The grenade is a relic of the Byzantine Empire that existed between the fourth and 15th centuries, with its capital at Constantinople as the center of the middle-ages Christian world. The contents of the grenades themselves — often referred to as “Greek fire” — was believed to have been invented around the seventh century, and as Padian mentioned in her interview with SpareFoot, to this day, no one is sure how the concoction was manufactured. A good modern analogy for it would be napalm — however, Greek fire was a liquid base and projected using a pressurized system, rather than jellified like modern napalm. The Byzantine Empire used it to astounding effect in naval battles with a ship-mounted, flamethrower-like tool, as well as employing it in thrown ceramic grenades that would shatter and ignite on impact.

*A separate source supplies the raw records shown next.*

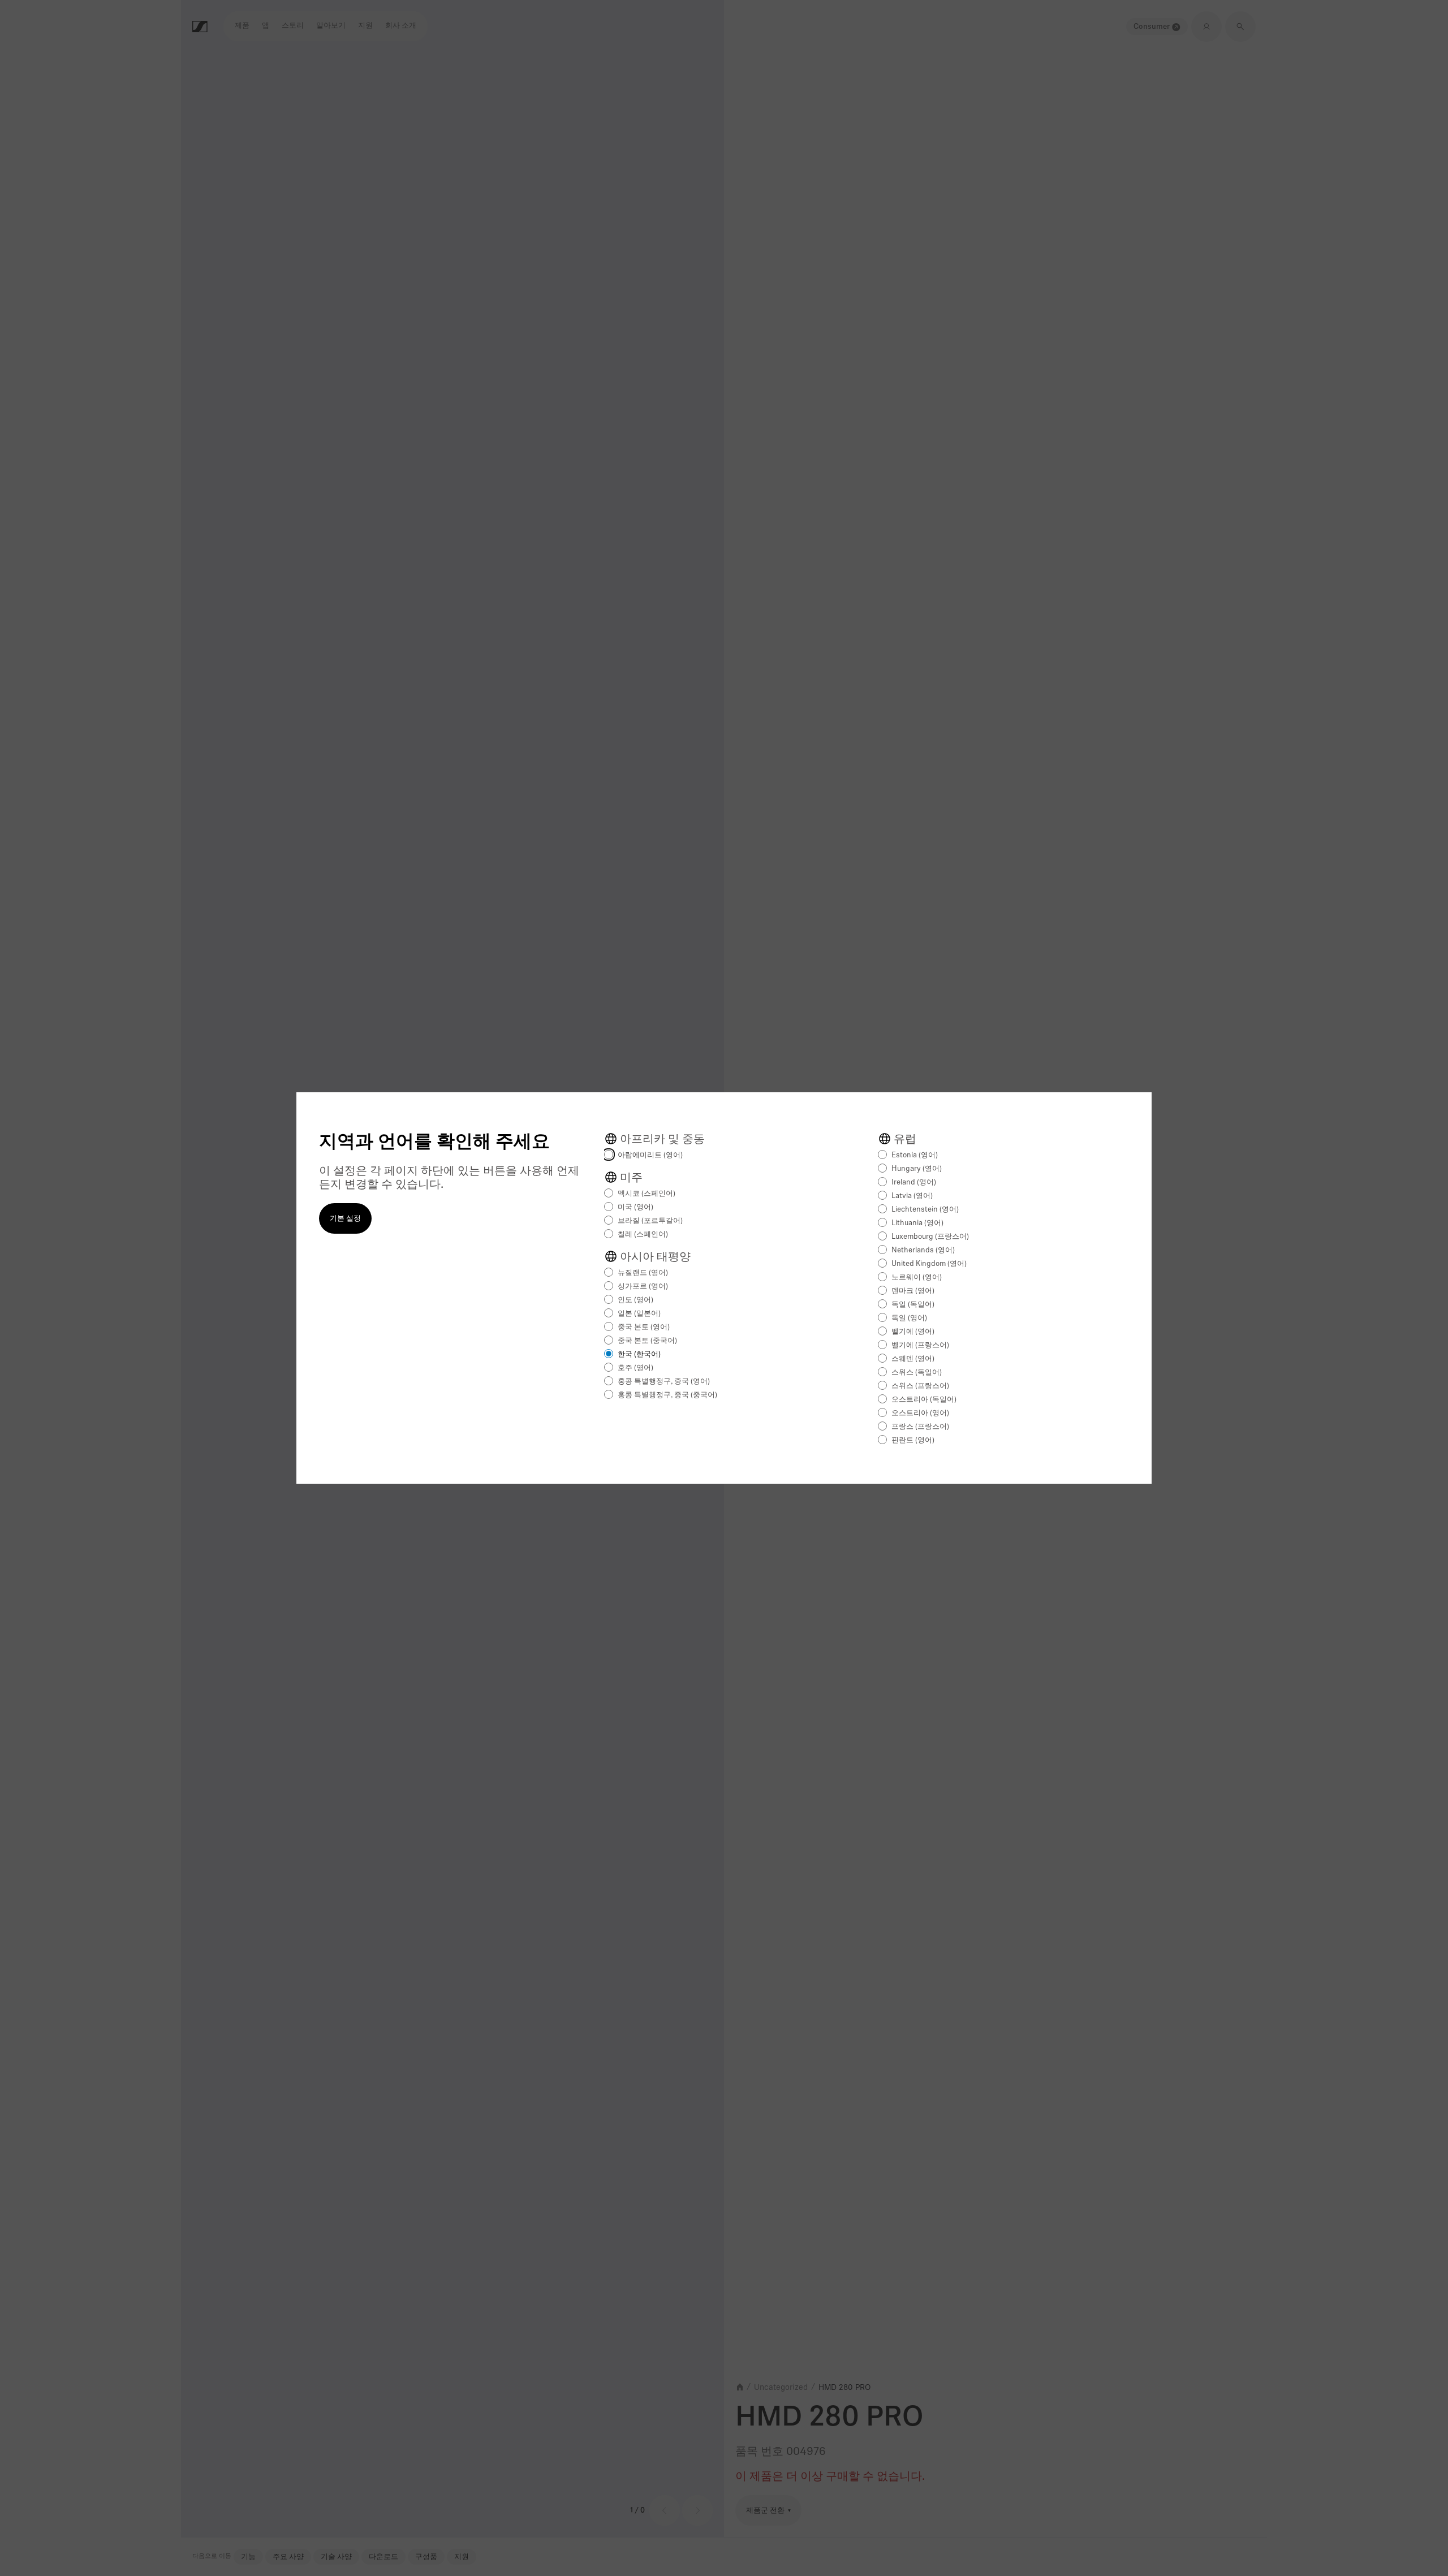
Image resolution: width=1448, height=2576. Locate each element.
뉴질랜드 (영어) (643, 1273)
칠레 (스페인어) (643, 1234)
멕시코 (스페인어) (646, 1193)
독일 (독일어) (912, 1304)
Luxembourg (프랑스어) (930, 1236)
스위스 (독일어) (916, 1372)
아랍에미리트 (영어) (650, 1155)
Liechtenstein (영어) (925, 1209)
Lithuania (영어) (917, 1223)
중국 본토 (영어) (644, 1327)
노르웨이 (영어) (916, 1277)
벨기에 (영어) (912, 1332)
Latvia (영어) (912, 1196)
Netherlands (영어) (923, 1250)
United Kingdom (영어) (929, 1264)
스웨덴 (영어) (912, 1359)
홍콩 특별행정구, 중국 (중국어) (667, 1395)
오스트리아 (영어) (920, 1413)
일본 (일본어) (639, 1313)
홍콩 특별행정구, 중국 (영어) (664, 1381)
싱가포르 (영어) (643, 1286)
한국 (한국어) (639, 1354)
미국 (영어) (635, 1207)
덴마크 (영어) (912, 1291)
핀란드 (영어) (912, 1440)
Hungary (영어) (916, 1169)
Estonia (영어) (914, 1155)
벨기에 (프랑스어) (920, 1345)
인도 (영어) (635, 1300)
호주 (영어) (635, 1368)
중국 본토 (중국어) (647, 1341)
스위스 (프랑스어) (920, 1386)
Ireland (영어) (913, 1182)
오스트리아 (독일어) (923, 1399)
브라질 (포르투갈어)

The recipe was a closely-guarded state secret — almost all description of Greek fire comes from secondhand sources that only knew a few of the required ingredients. We know today that it likely used crude petroleum and resins, but modern attempts to recreate it can’t produce the antiquity described effects of instant ignition with or without water, nor can it produce the same level of damaging capability. Even soldiers trained to use the liquid and the machines used to propel it only knew how to operate modular portions of the system, so no one person knew how the entire machine worked, much less how to manufacture its ammunition. Greek fire is truly a chemistry miracle of its age — and the secrecy so effectively kept, that time’s erosion and the collapse of the Byzantine Empire to the Ottomans means it has been lost.
What a journey this little grenade must have seen — to have been manufactured over a thousand years ago, before Europe even knew of the New World, and end up in the hands of a modern reality TV star.